(RECORDS PROVIDED begins)
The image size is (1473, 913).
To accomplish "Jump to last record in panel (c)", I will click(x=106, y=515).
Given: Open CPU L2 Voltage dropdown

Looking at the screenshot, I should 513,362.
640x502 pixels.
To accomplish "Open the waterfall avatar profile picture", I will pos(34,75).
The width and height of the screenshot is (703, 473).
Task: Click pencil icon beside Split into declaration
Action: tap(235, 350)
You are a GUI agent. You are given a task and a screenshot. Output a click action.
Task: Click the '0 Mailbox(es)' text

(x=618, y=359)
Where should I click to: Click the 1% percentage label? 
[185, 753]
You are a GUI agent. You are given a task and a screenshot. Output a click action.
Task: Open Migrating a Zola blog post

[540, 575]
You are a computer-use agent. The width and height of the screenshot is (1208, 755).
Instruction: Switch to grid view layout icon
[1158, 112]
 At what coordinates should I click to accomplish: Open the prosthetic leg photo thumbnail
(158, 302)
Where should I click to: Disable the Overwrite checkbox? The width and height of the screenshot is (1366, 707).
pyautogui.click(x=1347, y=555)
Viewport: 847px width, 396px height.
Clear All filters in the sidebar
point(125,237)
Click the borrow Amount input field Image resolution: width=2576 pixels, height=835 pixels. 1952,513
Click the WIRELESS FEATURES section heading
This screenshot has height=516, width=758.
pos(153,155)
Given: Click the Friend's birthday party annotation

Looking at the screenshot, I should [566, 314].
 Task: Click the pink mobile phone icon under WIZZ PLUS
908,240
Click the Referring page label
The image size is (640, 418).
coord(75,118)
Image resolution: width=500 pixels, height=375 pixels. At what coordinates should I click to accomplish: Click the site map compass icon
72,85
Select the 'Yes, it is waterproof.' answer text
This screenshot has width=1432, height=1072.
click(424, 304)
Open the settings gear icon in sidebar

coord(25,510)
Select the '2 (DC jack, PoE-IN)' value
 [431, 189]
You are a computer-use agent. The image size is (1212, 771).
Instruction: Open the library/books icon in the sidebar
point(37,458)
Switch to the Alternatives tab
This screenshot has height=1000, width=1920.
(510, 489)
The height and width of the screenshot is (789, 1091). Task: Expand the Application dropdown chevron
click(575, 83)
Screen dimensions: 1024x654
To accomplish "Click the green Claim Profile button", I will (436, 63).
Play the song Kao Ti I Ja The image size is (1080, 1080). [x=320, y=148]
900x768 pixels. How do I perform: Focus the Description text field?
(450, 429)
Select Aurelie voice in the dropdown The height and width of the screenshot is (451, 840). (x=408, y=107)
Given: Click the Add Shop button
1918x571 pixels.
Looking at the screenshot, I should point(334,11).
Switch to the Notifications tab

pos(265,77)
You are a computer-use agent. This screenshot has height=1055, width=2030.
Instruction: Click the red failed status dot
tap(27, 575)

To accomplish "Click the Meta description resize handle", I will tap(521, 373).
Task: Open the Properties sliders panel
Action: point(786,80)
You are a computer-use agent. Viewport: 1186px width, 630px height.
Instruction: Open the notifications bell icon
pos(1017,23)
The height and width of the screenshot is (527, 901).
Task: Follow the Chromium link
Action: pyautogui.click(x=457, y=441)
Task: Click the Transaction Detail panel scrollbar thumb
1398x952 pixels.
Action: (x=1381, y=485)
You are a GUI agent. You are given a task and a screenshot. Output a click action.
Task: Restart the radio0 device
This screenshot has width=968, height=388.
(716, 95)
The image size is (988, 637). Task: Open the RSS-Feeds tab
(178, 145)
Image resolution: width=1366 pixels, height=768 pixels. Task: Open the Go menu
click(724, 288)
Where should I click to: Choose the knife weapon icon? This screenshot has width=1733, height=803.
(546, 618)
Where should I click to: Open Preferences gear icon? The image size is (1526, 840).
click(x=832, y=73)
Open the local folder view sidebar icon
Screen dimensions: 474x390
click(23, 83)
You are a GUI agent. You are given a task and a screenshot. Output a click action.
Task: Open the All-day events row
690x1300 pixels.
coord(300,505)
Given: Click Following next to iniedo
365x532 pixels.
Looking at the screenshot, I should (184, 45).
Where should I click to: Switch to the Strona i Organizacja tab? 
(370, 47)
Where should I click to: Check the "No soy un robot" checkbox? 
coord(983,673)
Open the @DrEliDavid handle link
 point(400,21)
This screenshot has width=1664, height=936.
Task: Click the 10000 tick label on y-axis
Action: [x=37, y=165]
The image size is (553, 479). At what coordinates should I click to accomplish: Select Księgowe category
(RECORDS PROVIDED ends)
== EXERCISE INSTRUCTIONS ==
The entries above must be repeated word for word.

== EXERCISE ANSWER ==
The image size is (1473, 913).
To accomplish "Jump to last record in panel (c)", I will click(x=106, y=515).
Given: Open CPU L2 Voltage dropdown

Looking at the screenshot, I should 513,362.
640x502 pixels.
To accomplish "Open the waterfall avatar profile picture", I will pos(34,75).
The width and height of the screenshot is (703, 473).
Task: Click pencil icon beside Split into declaration
Action: tap(235, 350)
You are a GUI agent. You are given a task and a screenshot. Output a click action.
Task: Click the '0 Mailbox(es)' text

(x=618, y=359)
Where should I click to: Click the 1% percentage label? 
[185, 753]
You are a GUI agent. You are given a task and a screenshot. Output a click action.
Task: Open Migrating a Zola blog post

[540, 575]
You are a computer-use agent. The width and height of the screenshot is (1208, 755).
Instruction: Switch to grid view layout icon
[1158, 112]
 At what coordinates should I click to accomplish: Open the prosthetic leg photo thumbnail
(158, 302)
Where should I click to: Disable the Overwrite checkbox? The width and height of the screenshot is (1366, 707).
pyautogui.click(x=1347, y=555)
Viewport: 847px width, 396px height.
Clear All filters in the sidebar
point(125,237)
Click the borrow Amount input field Image resolution: width=2576 pixels, height=835 pixels. 1952,513
Click the WIRELESS FEATURES section heading
This screenshot has height=516, width=758.
pos(153,155)
Given: Click the Friend's birthday party annotation

Looking at the screenshot, I should [566, 314].
 Task: Click the pink mobile phone icon under WIZZ PLUS
908,240
Click the Referring page label
The image size is (640, 418).
coord(75,118)
Image resolution: width=500 pixels, height=375 pixels. At what coordinates should I click to accomplish: Click the site map compass icon
72,85
Select the 'Yes, it is waterproof.' answer text
This screenshot has width=1432, height=1072.
click(424, 304)
Open the settings gear icon in sidebar

coord(25,510)
Select the '2 (DC jack, PoE-IN)' value
 [431, 189]
You are a computer-use agent. The image size is (1212, 771).
Instruction: Open the library/books icon in the sidebar
point(37,458)
Switch to the Alternatives tab
This screenshot has height=1000, width=1920.
(510, 489)
The height and width of the screenshot is (789, 1091). Task: Expand the Application dropdown chevron
click(575, 83)
Screen dimensions: 1024x654
To accomplish "Click the green Claim Profile button", I will (436, 63).
Play the song Kao Ti I Ja The image size is (1080, 1080). [x=320, y=148]
900x768 pixels. How do I perform: Focus the Description text field?
(450, 429)
Select Aurelie voice in the dropdown The height and width of the screenshot is (451, 840). (x=408, y=107)
Given: Click the Add Shop button
1918x571 pixels.
Looking at the screenshot, I should point(334,11).
Switch to the Notifications tab

pos(265,77)
You are a computer-use agent. This screenshot has height=1055, width=2030.
Instruction: Click the red failed status dot
tap(27, 575)

To accomplish "Click the Meta description resize handle", I will tap(521, 373).
Task: Open the Properties sliders panel
Action: point(786,80)
You are a computer-use agent. Viewport: 1186px width, 630px height.
Instruction: Open the notifications bell icon
pos(1017,23)
The height and width of the screenshot is (527, 901).
Task: Follow the Chromium link
Action: pyautogui.click(x=457, y=441)
Task: Click the Transaction Detail panel scrollbar thumb
1398x952 pixels.
Action: (x=1381, y=485)
You are a GUI agent. You are given a task and a screenshot. Output a click action.
Task: Restart the radio0 device
This screenshot has width=968, height=388.
(716, 95)
The image size is (988, 637). Task: Open the RSS-Feeds tab
(178, 145)
Image resolution: width=1366 pixels, height=768 pixels. Task: Open the Go menu
click(724, 288)
Where should I click to: Choose the knife weapon icon? This screenshot has width=1733, height=803.
(546, 618)
Where should I click to: Open Preferences gear icon? The image size is (1526, 840).
click(x=832, y=73)
Open the local folder view sidebar icon
Screen dimensions: 474x390
click(23, 83)
You are a GUI agent. You are given a task and a screenshot. Output a click action.
Task: Open the All-day events row
690x1300 pixels.
coord(300,505)
Given: Click Following next to iniedo
365x532 pixels.
Looking at the screenshot, I should (184, 45).
Where should I click to: Switch to the Strona i Organizacja tab? 
(370, 47)
Where should I click to: Check the "No soy un robot" checkbox? 
coord(983,673)
Open the @DrEliDavid handle link
 point(400,21)
This screenshot has width=1664, height=936.
Task: Click the 10000 tick label on y-axis
Action: [x=37, y=165]
The image size is (553, 479). At what coordinates should I click to accomplish: Select Księgowe category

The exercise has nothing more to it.